■ Supplied text
━━━━━━━━━━━━━━━━━━━━

RE: My Path, Your Path
I love this story!!
Your prose is pitch-perfect. Nothing about it suggests English is not your native language, but your name suggests you're African. You're very well educated and a natural storyteller.
"Not enough action" for Raj, but for me it's fine as is. The action (earthquake, I presume) already took her mother and she's rebuilding her life in the neighborhood of her childhood. You capture the shock, the moving on, the calm that children can achieve after catastrophe:
It's been four days and all she does is stand and watch. They don't seem to be bothered by her silence. She had also watched the ground swallow her mother the week before.
Wow!
She didn't object when they came and took her away after that. She likes the tranquility here. The house she lived in with her mother had always been noisy and there were lots of people.
Your short sentences also capture the mindset and your simple word choices are strong:
She wishes her mother is here with her. She misses her.
We enter the man's POV, and again you pull us right into his world ("Deep Point of View" is the narrative technique you employ so well; you may already know that, but I learned the term years after my degree in English teaching).

━━━━━━━━━━━━━━━━━━━━

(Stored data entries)
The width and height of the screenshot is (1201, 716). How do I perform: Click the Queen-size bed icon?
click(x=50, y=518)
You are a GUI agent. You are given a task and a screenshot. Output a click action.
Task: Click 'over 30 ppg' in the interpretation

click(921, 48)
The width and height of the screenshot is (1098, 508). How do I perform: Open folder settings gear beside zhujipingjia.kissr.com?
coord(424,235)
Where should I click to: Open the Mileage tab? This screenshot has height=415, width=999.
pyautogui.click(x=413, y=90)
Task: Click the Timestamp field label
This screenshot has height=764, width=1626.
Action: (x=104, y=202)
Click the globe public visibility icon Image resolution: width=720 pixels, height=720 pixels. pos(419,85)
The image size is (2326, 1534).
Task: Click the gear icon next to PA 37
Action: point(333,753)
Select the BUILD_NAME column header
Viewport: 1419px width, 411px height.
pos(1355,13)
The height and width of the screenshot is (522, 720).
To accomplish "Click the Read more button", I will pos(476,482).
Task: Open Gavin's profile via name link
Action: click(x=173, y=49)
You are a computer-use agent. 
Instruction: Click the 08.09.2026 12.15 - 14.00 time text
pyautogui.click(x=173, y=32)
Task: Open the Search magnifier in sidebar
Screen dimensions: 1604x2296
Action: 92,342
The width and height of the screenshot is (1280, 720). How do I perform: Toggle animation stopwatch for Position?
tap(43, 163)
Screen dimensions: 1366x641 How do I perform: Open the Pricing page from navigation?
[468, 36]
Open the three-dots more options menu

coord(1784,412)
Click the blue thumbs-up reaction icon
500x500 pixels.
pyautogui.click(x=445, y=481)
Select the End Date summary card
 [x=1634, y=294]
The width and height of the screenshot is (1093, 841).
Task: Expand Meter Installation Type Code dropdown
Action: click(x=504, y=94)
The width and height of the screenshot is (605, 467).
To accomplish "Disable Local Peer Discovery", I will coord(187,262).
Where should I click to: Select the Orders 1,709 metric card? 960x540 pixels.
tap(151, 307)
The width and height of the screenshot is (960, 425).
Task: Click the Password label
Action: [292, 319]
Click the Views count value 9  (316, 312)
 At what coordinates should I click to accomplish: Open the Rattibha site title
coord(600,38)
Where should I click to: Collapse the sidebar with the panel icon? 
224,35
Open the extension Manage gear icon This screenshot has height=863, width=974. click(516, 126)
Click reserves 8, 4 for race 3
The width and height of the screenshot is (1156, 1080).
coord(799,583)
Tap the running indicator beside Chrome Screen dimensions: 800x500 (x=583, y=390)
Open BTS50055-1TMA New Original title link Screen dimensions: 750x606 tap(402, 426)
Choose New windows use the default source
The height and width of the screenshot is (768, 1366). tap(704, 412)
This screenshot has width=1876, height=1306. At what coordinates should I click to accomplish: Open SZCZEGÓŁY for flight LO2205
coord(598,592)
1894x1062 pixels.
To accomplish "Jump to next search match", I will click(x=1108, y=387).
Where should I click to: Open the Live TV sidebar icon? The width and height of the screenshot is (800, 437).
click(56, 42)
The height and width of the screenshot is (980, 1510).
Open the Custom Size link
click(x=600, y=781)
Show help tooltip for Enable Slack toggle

━━━━━━━━━━━━━━━━━━━━

Carry on the reader's comment on the story "My Path, Your Path," starting after its last sentence. The rows aren't needed for anything here.

Succint prose - I love it!
It became a silent ministration then. She would wait for him on the same spot. He would pick her up without a word. He knew things had changed when he stopped thinking about his late wife...
I love the ending!!!!
#Understatement is so powerful, it makes me see why "purple prose" is verboten. I still love purple prose, especially in the fantasy genre, but in your story, "less is more." This:
Then she's in a tight dress, with painted face, doing what she must to pay her way in the world, and you narrate that, too, with clinical precision and emotional restraint.
I'm sorry I missed out on whatever promo-mentors sessions Raj refers to!